图3 各组肝组织病理学检测(HE，×200)A.假手术组；B.CLP模型组；C.枸杞多糖组；D.枸杞多糖预处理假手术组

5.LBP对小鼠血清肿瘤坏死因子-α和白细胞介素-6的影响:Ⅰ、Ⅳ组促炎性细胞因子水平无明显变化(P>0.05)；与Ⅰ组比较，Ⅱ组血清中促炎性细胞因子(TNF-α、IL-6)水平均显著升高。LBP 处理后血清中促炎性细胞因子 TNF-α、IL-6 水平较CLP 组明显降低(图4)。

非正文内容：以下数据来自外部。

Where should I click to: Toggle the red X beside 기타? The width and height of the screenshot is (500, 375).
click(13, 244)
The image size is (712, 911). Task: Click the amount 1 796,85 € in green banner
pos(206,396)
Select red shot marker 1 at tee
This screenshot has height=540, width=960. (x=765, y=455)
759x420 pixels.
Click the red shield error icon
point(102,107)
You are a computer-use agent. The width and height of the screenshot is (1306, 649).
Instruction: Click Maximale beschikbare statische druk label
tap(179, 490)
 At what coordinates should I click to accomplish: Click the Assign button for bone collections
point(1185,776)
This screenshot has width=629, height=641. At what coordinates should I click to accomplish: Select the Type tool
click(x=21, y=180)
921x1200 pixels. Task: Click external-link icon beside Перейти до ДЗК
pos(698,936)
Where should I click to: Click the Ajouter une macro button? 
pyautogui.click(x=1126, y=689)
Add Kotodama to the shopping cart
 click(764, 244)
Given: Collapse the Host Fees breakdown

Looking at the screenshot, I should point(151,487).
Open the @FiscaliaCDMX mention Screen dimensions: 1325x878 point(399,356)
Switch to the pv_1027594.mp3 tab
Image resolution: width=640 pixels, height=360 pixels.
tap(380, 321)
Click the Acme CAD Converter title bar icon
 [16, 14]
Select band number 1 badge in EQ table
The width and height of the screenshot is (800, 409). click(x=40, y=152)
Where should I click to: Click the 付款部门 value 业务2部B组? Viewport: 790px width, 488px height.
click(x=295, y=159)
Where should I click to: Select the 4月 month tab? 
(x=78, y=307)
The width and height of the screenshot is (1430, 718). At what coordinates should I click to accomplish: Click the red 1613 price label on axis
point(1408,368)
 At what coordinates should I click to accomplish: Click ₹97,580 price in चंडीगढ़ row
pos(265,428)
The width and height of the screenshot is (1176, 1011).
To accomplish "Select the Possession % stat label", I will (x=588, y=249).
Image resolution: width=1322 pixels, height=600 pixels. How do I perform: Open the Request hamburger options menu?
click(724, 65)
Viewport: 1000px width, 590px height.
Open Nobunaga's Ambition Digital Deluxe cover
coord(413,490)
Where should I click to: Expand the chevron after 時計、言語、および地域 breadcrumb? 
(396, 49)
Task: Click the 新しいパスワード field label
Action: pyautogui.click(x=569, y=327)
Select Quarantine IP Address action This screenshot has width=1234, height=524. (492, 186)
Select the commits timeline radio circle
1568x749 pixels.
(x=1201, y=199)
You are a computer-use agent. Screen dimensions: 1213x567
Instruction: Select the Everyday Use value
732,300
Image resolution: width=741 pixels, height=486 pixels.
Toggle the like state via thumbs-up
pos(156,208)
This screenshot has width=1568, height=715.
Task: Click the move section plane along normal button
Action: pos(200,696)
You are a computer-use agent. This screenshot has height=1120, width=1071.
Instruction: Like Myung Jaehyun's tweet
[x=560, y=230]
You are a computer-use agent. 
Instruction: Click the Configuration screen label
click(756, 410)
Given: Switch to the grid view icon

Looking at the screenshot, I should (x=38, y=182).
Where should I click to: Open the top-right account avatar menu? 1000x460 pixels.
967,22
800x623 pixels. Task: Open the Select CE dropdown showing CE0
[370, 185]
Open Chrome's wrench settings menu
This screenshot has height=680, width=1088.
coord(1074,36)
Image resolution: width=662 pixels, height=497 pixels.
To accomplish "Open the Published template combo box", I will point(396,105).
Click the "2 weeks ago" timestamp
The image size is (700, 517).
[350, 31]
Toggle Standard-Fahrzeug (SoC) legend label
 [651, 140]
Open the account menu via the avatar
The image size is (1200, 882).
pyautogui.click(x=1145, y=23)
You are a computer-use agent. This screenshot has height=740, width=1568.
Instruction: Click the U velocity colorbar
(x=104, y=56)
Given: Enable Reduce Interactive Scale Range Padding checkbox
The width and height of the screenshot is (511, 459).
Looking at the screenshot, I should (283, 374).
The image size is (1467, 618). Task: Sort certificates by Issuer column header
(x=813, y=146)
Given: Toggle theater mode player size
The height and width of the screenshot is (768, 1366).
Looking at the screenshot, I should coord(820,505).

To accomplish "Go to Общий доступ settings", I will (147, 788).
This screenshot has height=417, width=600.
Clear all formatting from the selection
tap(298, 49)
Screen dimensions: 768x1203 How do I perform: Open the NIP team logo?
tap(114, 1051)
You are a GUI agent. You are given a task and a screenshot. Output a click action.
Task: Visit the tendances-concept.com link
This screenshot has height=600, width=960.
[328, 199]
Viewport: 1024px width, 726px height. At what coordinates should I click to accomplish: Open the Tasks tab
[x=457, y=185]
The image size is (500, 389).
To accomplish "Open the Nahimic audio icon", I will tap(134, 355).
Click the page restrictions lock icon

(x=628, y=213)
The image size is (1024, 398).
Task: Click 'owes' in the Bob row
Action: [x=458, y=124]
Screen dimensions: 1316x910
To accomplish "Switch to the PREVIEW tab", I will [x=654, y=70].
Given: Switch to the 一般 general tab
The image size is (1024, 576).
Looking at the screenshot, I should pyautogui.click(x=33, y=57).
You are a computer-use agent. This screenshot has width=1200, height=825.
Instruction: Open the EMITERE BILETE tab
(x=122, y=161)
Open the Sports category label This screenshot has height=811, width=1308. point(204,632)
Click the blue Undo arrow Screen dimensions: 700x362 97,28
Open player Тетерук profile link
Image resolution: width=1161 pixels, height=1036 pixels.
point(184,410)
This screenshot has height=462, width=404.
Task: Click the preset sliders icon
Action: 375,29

6.枸杞多糖对脓毒症诱导肝细胞凋亡的影响:Western blot法检测结果显示，采用CLP 手术造模后的小鼠抗凋亡Bcl-2蛋白水平明显低于对照组(P<0.05)，促凋亡 Cleaved caspase-3蛋白水平明显高于对照组(P<0.01)，此外，LBP治疗的Ⅲ组小鼠血清抗凋亡蛋白水平明显高于CLP组(P<0.05),促凋亡蛋白 Cleaved caspase-3的表达显著低于CLP组(P<0.01，图5)。

图5 各组凋亡相关蛋白的相对表达量A.Western blot法结果；B.Bcl-2抗凋亡蛋白的相对表达结果；C.Cleaved caspase-3促凋亡蛋白的相对表达结果。与Ⅰ组比较，*P<0.05,**P<0.01;与Ⅱ组比较，#P<0.05,##P<0.01

7.LBP在肝损伤小鼠中肝组织中TLR-4、NF-κB的表达:假手术组与枸杞多糖预处理后假手术组间TLR-4、NF-κB等炎症相关通路的蛋白表达比较，差异无统计学意义(P>0.05)；与假手术组比较，CLP 组肝组织中TLR-4、NF-κB 表达水平急剧上升 (P<0.05)；LBP干预后TLR-4、NF-κB表达水平较 CLP 组明显降低 (P<0.05，图6)。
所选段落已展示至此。